Records from a data source
==================================================

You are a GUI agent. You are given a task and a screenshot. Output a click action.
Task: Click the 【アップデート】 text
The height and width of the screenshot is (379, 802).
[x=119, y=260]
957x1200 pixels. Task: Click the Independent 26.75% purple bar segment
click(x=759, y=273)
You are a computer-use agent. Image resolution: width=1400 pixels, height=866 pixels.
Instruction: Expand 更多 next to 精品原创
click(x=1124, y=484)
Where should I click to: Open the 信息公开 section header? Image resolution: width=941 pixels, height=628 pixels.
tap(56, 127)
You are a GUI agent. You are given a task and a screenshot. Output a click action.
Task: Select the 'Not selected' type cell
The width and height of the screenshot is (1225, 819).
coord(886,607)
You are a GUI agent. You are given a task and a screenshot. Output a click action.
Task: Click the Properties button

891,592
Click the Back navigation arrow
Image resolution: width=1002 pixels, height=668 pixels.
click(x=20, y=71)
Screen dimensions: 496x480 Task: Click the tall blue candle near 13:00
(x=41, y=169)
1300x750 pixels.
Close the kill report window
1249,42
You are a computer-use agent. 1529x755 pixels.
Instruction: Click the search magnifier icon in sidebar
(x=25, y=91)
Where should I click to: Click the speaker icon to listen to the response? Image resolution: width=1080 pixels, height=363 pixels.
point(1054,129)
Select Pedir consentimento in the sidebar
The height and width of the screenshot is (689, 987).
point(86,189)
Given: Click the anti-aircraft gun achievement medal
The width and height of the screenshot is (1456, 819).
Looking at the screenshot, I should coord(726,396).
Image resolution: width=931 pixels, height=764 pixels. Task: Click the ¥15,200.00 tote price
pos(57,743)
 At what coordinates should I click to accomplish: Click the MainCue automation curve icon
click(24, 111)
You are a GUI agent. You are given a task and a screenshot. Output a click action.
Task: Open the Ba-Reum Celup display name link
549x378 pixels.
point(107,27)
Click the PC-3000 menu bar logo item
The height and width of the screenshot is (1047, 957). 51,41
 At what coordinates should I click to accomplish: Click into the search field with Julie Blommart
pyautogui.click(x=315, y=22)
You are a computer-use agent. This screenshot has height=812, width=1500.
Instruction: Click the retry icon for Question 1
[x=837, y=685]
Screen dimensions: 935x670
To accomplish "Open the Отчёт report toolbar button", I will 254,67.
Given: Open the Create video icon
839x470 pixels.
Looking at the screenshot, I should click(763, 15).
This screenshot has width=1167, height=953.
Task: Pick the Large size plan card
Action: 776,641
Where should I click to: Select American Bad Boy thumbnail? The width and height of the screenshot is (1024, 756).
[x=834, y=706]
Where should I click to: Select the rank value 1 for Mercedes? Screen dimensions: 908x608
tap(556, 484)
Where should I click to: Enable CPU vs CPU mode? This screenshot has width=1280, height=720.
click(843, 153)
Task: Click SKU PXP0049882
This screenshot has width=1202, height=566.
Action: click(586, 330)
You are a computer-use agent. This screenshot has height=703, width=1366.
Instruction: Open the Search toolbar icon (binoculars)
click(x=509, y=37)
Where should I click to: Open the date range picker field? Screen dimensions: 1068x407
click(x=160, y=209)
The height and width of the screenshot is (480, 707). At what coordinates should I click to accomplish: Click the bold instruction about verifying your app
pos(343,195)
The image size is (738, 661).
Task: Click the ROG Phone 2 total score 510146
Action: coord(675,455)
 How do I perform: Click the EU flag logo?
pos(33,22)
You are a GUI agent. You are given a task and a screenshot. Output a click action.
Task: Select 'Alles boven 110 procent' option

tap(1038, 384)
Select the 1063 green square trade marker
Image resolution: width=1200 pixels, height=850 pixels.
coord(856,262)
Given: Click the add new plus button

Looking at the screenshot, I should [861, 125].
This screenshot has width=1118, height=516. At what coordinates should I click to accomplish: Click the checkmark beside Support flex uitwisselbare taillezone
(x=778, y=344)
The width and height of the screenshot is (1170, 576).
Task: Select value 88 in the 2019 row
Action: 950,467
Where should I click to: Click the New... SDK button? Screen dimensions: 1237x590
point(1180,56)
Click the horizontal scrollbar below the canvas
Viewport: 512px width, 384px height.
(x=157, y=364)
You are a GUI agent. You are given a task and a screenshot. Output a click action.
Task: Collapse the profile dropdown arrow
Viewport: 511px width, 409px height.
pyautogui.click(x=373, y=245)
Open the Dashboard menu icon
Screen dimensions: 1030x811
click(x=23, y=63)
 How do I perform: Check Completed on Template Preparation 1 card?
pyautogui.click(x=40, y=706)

==================================================

From the data above, count the lines that contain "computer" and write only that count.

• _RESPONSE TO THIS TASK_
4